Ferdinand WHO?
I posted this in 2013 on my Ticker blog, but recently ran across it again and found it so funny that I had to use it again.
***
No doubt many of you have had experiences like this one, but
having it actually happen to me in person sort of brought it home.
Yesterday I went out shopping for a new desk for the
ministry. I decided on a relatively inexpensive but sturdy one produced by a
company named “Magellan”. When I brought my ticket to the desk, the clerk there
– who will remain unidentified in any way – asked for help from one of the other
clerks, and in the process pronounced the name, “Maggellin”. That’s with a hard
G sound, not the J sound as is proper.
Wondering at this, I later asked the clerk if they knew who “Magellan”
was. The answer was no, they didn’t.
Oh boy.
I then gave them a very short version of the story – of the
expedition which circumnavigated the globe, the general date of the expedition,
and how Magellan himself didn’t make it all the way around, having been killed
by hostile natives in what is now the Philippines. As I related this
information, the clerk’s mouth alternately dropped open and gave off
exclamations of wonder. Clearly, they had never heard of any of this before –
and were more than a little pleased to be made aware of the information.
In light of this sort of thing, one wonders what good it can
do in some settings to offer historical apologetics. No doubt I’ll eventually
run across someone who doesn’t know who Jesus is – or thinks he lived in
Magellan’s time. The further problem was illustrated by a rebuttal vid I just
posted this afternoon (see below) responding to some claims made by a fundy
atheist (who was plagiarizing David Fitzgerald!) concerning the Roman
statesman-philosopher Seneca. Each of the claims made were laughable in the
extreme, and a couple that related to what Seneca said (as reported by
Augustine – Seneca’s actual work on the matter is now lost) were easily
debunked with a simple check of the source material.

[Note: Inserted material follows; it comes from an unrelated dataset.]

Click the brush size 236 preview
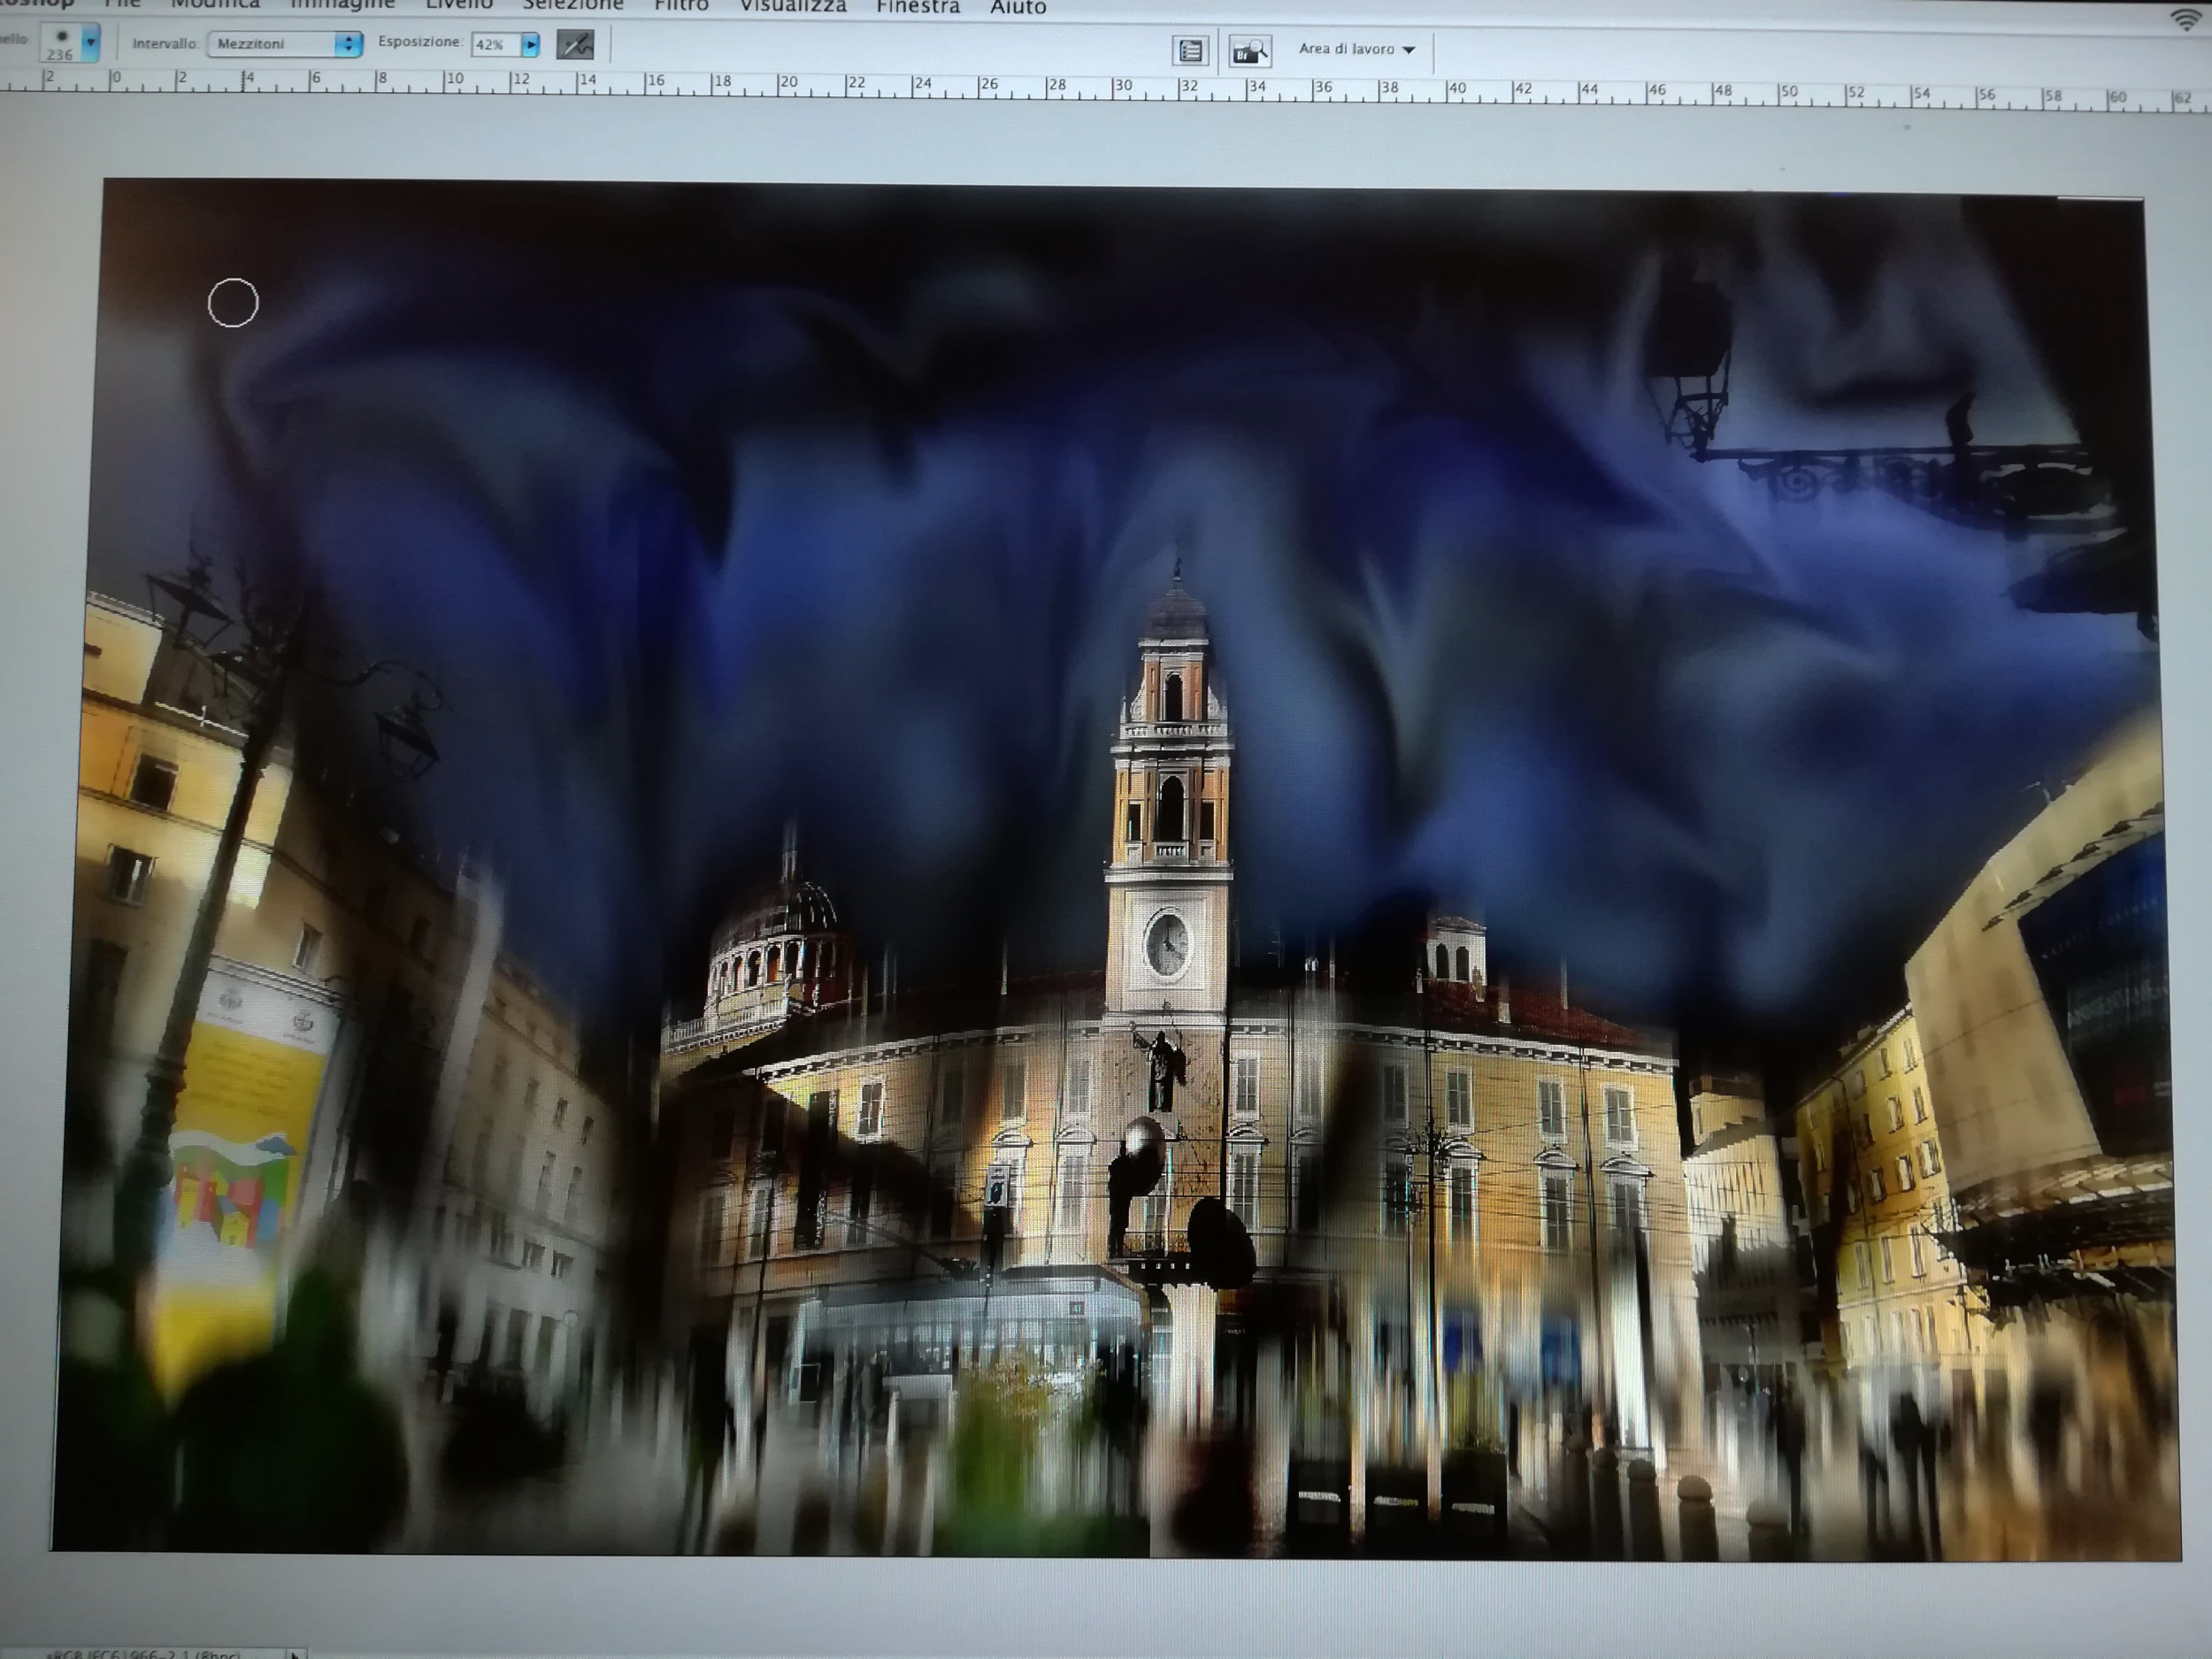Image resolution: width=2212 pixels, height=1659 pixels. pyautogui.click(x=61, y=43)
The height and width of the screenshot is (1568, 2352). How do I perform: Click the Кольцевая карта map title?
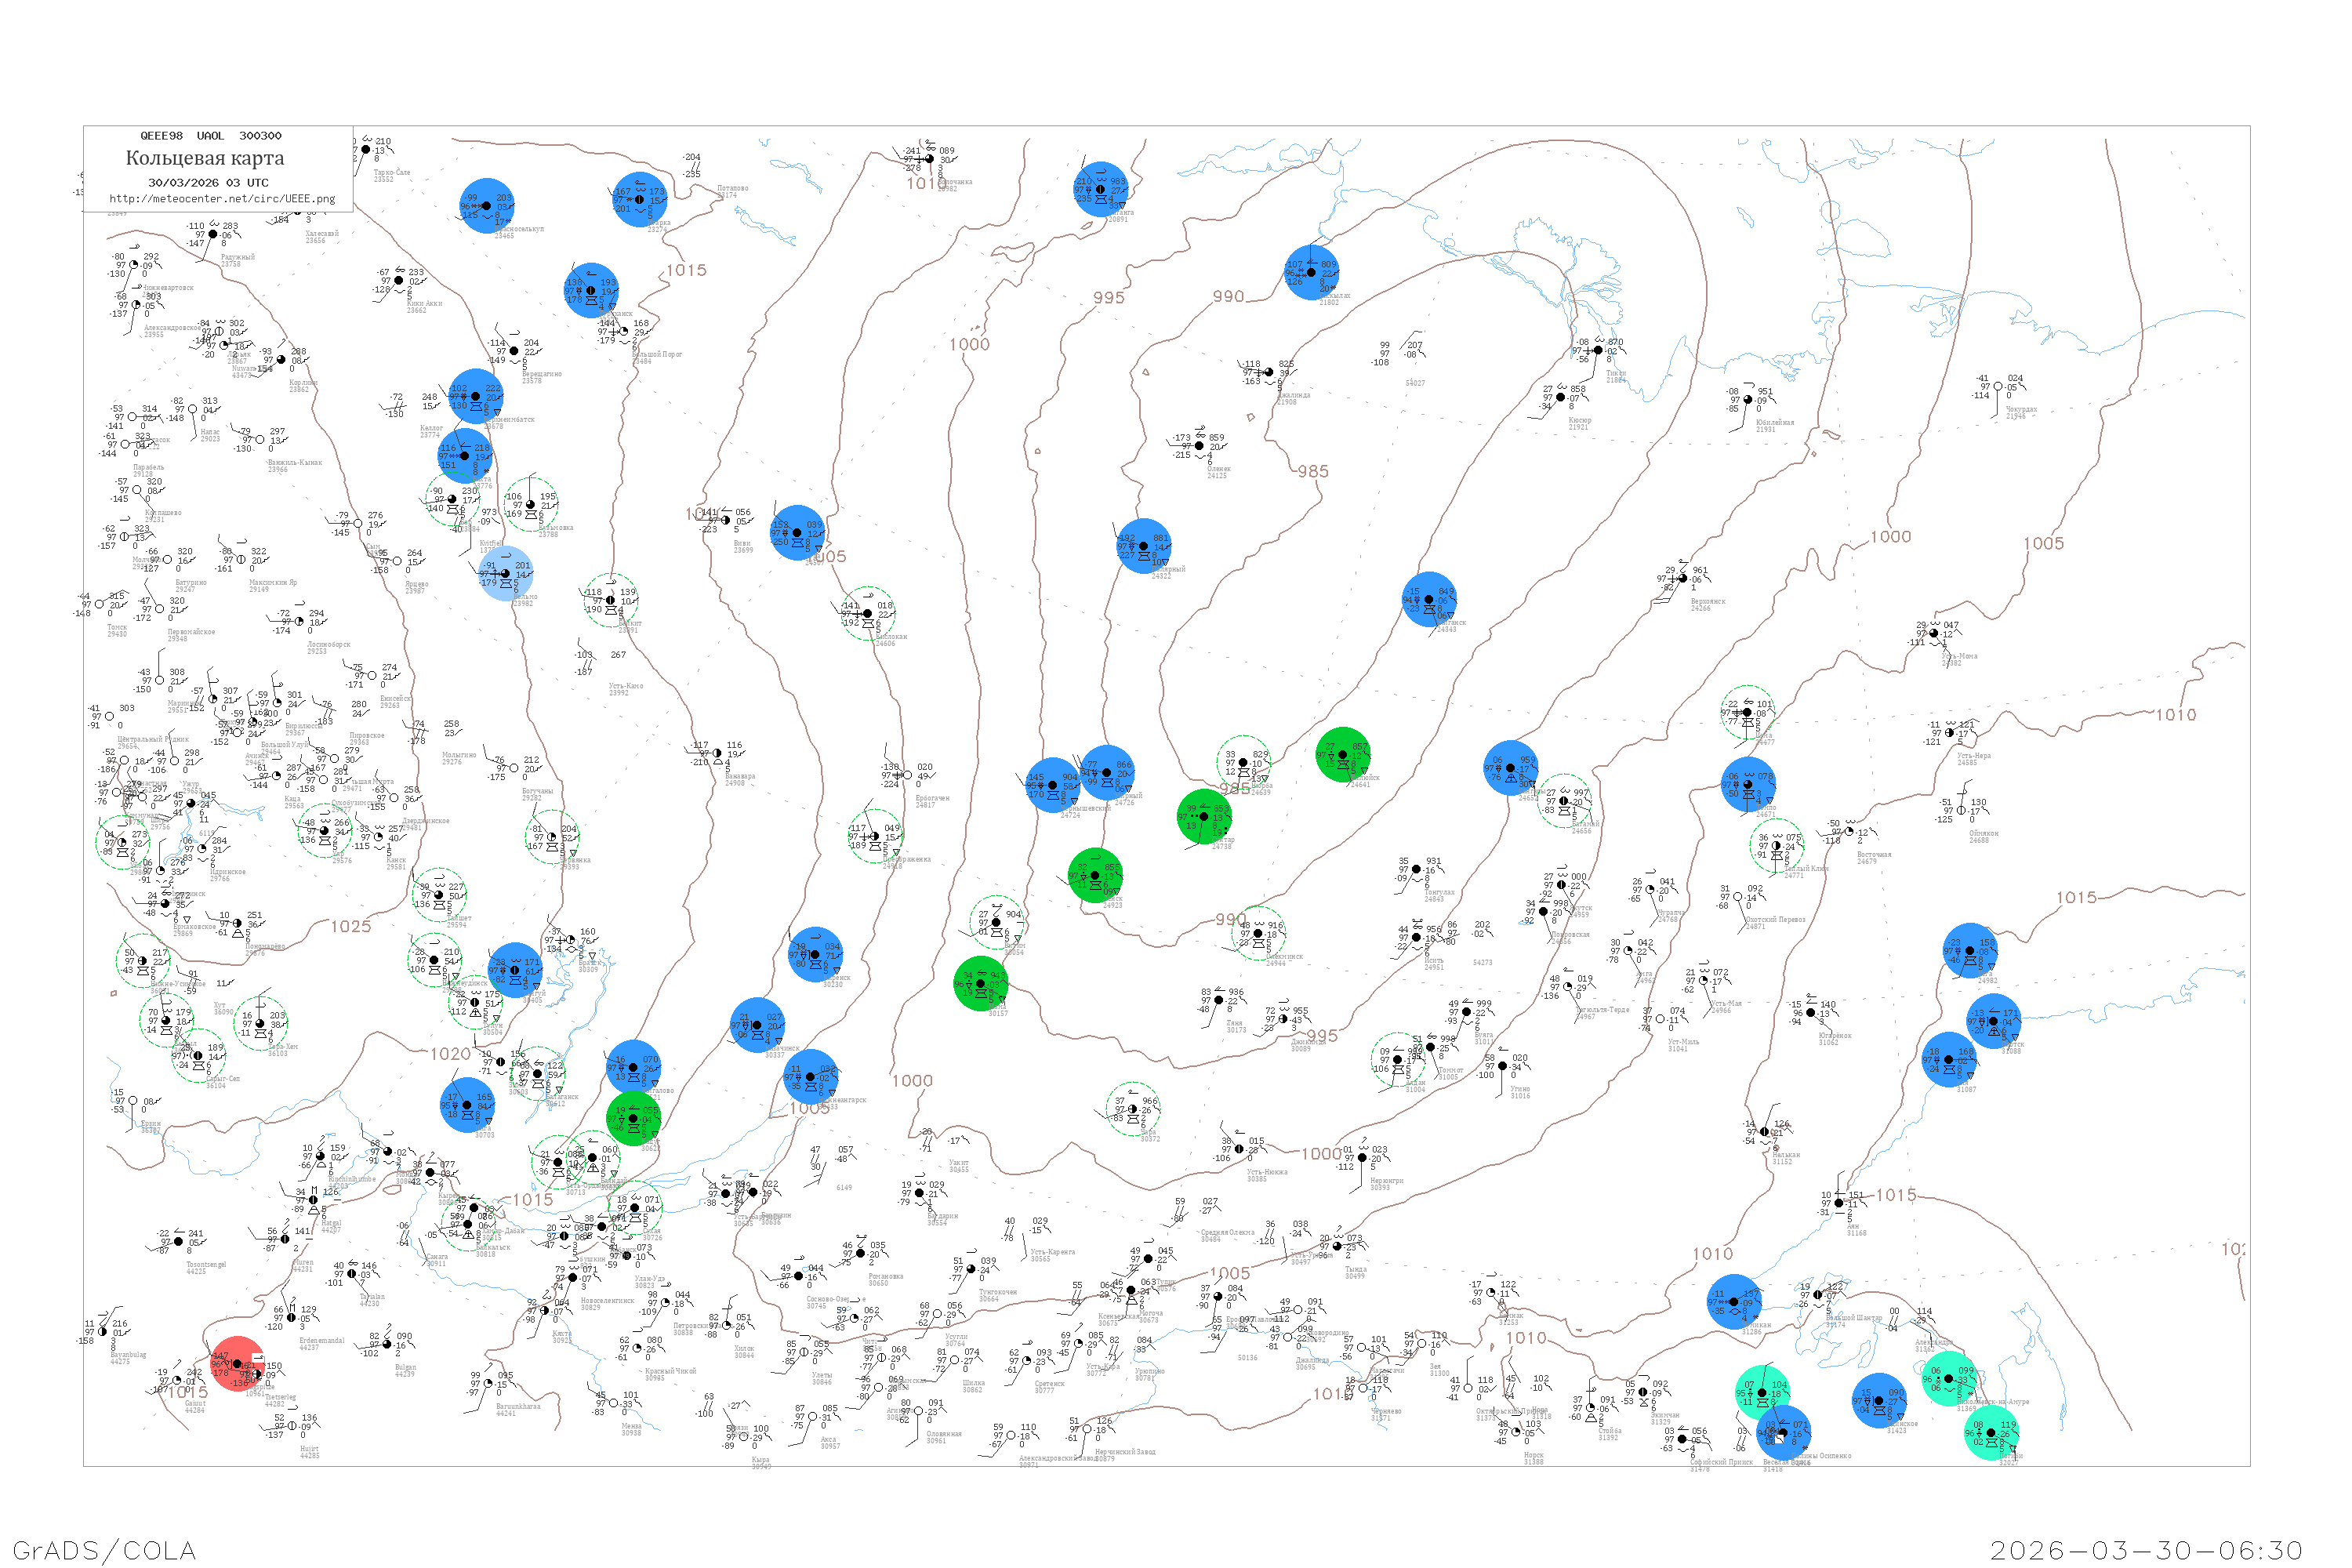pos(205,158)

The problem: Given this sort of historical ignorance, if a
patent crackpot like Fitzgerald gets to these people first…it’s going to make
our job as apologists that much harder.
So, one more thing to think about. Meanwhile, in observance
of this tragic event, I ordered a used copy of a book on Magellan’s expedition
which I’ll eventually review here...
Maybe that’ll help someone else learn what they’ve been missing,
too.
Comments
For that matter, strictly speaking his name wasn't Magellan at all. Or Ferdinand. It was Fernao de Magalhaes.
This has some relevance to how much apologetic detail is enough apologetic detail. I'm a picky detail oriented guy, who likes granularity, so (to pull an example from my recent article series) I'm likely to point out when talking about Peter that his name sounds like KEH-fahs, and not SEE-fahs. But does the pronunciation of a name really matter? Maybe a little out of cultural respect, but I think I have to admit not as much as I enjoy making it matter. (And for all I know, I'm wrong about the emphasized syllable in Aramaic!)
So similarly, as long as we know from context who we're talking about, it doesn't really matter much (except for cultural respect) to call Jesus JEE-zus, or HAY-zeus, or ee(ih)-AY-sous or YEH-shoo-ah or yeh-HAH-shoo-ah or IHSS-ee or JAH-shoo-ah. What matters is what he said and did, or in some cases chose not to do, what he succeeded at or failed at. Just like all of us.